今の自分を完成形だと思ったとき、成長は止まる

 時分の花をまことの花と錯覚して慢心し、消えていく若者がいかに多いことか。時分の花をまことの花と勘違いしてしまうのは、自分を高めようという意欲に欠けるからでしょう。今の自分を完成形だと思ったとき、成長は止まります。

 例えば、テレビ通販のMC(語り手)ならどうでしょう。ジャパネットたかたの成長とともにMCの数も増えました。今では十数人のMCがいます。

 MCの一人がある商品を紹介して、何千個と売れたとします。商品が売れる、売れないには、もちろん語り手であるMCの力が大きく作用するものの、それ以外にも商品の力や季節指数、価格などいろいろな要素が関係しています。

 本当は商品力や、多少なりともジャパネットというブランドがあるから売れているにもかかわらず、「すべては自分の力で売れた」と勘違いする人は伸びるのが遅い。できていなかった部分を改めることを怠ってしまうからです。今の自分が完成形だと思ったら、成長は止まってしまいます。

 例えば、テレビ通販番組で5分間、商品の紹介をしたとします。たとえ同じ商品について話したとしても、MCが違えば全く違う内容になる。仮に5分間の話に100の構成要素があったとしたら、100の違いが生じるのです。

 MCはこの100の違いに気が付いて、自分を変えない限り、名人の域に達することはできません。

 改善点はいくらでも見つかります。
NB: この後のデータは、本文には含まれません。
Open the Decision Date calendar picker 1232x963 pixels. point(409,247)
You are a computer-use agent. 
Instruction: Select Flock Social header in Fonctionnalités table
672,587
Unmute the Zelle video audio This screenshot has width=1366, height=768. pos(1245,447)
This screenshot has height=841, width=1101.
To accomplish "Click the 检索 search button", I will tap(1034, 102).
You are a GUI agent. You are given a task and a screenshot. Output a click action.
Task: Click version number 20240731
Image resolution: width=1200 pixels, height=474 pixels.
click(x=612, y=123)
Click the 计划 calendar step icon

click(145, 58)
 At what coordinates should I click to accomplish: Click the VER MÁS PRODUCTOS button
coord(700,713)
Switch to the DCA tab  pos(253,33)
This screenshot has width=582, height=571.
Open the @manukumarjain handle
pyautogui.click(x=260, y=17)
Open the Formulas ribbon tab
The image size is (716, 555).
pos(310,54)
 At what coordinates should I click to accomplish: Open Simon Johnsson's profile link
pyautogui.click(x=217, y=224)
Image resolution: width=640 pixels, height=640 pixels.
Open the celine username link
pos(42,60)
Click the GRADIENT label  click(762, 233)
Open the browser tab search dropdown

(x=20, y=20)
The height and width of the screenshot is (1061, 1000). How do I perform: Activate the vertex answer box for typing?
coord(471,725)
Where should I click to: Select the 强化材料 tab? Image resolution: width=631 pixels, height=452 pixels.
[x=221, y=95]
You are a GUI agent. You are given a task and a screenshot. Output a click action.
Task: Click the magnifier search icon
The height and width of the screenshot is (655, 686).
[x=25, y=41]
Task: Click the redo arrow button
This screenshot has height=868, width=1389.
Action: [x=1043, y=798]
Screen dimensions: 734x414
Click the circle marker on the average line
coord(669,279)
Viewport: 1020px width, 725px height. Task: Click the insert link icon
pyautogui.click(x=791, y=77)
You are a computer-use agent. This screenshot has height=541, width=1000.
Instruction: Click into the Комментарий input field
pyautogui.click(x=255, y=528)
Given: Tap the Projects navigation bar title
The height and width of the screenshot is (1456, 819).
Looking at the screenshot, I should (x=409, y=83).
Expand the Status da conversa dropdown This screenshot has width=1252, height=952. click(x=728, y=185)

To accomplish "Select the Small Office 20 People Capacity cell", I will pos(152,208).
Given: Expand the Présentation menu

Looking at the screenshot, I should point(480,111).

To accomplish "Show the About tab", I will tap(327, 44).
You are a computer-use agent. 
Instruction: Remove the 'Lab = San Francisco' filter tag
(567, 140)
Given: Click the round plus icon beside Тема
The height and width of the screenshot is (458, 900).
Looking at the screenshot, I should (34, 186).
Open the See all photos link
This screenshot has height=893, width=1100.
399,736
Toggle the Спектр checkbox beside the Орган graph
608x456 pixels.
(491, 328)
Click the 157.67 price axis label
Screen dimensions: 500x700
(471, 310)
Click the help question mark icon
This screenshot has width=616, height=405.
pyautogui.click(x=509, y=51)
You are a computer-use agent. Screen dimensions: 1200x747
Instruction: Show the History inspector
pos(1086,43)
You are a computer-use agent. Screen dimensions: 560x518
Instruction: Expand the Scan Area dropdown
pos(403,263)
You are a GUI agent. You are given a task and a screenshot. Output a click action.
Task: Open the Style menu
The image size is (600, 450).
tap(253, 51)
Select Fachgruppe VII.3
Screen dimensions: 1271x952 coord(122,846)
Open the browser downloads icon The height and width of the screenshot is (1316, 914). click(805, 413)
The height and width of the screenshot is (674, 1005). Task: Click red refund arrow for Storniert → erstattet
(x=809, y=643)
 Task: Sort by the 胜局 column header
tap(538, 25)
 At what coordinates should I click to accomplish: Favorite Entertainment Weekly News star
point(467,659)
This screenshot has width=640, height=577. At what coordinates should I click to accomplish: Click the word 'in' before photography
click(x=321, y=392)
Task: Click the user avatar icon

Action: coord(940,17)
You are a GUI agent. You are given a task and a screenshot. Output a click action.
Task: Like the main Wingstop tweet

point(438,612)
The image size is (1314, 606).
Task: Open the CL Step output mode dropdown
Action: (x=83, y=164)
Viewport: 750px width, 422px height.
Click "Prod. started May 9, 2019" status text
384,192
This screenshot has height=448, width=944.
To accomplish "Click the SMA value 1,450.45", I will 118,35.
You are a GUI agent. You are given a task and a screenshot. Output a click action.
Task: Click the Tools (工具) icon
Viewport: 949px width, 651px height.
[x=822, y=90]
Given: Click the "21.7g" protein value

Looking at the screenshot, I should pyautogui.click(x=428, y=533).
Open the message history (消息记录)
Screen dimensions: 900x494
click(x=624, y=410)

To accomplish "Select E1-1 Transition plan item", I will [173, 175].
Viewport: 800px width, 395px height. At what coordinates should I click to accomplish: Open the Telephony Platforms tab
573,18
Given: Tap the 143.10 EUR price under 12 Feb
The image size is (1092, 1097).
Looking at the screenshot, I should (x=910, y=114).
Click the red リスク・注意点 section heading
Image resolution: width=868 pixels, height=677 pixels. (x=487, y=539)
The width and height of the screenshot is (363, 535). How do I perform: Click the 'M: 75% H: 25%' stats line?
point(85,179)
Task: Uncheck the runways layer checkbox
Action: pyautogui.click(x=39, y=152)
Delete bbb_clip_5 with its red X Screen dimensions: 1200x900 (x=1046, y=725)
例えば、こんなことがあります。

 50インチのテレビを紹介したときに、もう少し商品を大きく感じてもらえるカメラの距離感と背景があったのではないか。余計なことを話している時間が7秒あった。その分、「分割で買っていただいても、金利は全部負担します」ともう一言あれば、注文は2、3割増えたのではないか、といったことです。

 こうした細かな点に気付いて、修正していくことができなければ、一流には近づけません。

 断言できるのは、「そこまでできるようになりたい」という強い意志がある人でないと、たとえ何百、何千と回数を重ねても、周囲が指摘したとしても、うまくならないということです。

 時分の花とまことの花の違いをしっかり分かっている人は、どんどん成長していきます。こういう人は商品が売れたときでも慢心せずに、「もっと売り上げを伸ばすためにはどうしたらいいか」「この部分の語りが足りなかった。どんな言葉で伝えればよかったのか」と研究を惜しまない。常にそんなふうに努力を続けている人は、次も必ずすごい実績を残します。

昨日の自分より今日の自分

 「夢持ち続け日々精進」。何か言葉を書いてほしいと頼まれたとき、私はよくこの言葉を書かせてもらいます。

 この言葉通り、私はどんなときも夢を追いかけ、昨日より今日、今日より明日というように、日々少しずつでも自分を成長させようと励んできた気がします。

昨日より今日、今日より明日! (C)PIXTA
昨日より今日、今日より明日! (C)PIXTA

 どんなステージにあっても、「昨日の自分」を超えていく。こうした心の持ち方のことを「自己更新」といいます。仕事でもプライベートでも、それを常に心に留めておけば、誰だって自分の中に成長の余地を見いだせます。

 常にライバルは自分自身。他人と比べるのではなく、自分史上最高を目指すのです。自分自身の中に課題を見つけ、修正する。それが達成できたら、次の課題が出てくるのでまた取り組む。

 それを続けていくと、徐々に自分の目標に近づいていくし、ただただ自分でやり続ければいいだけなので、誰かと自分を比較する必要がなく、優越感や劣等感を持つ必要がありません。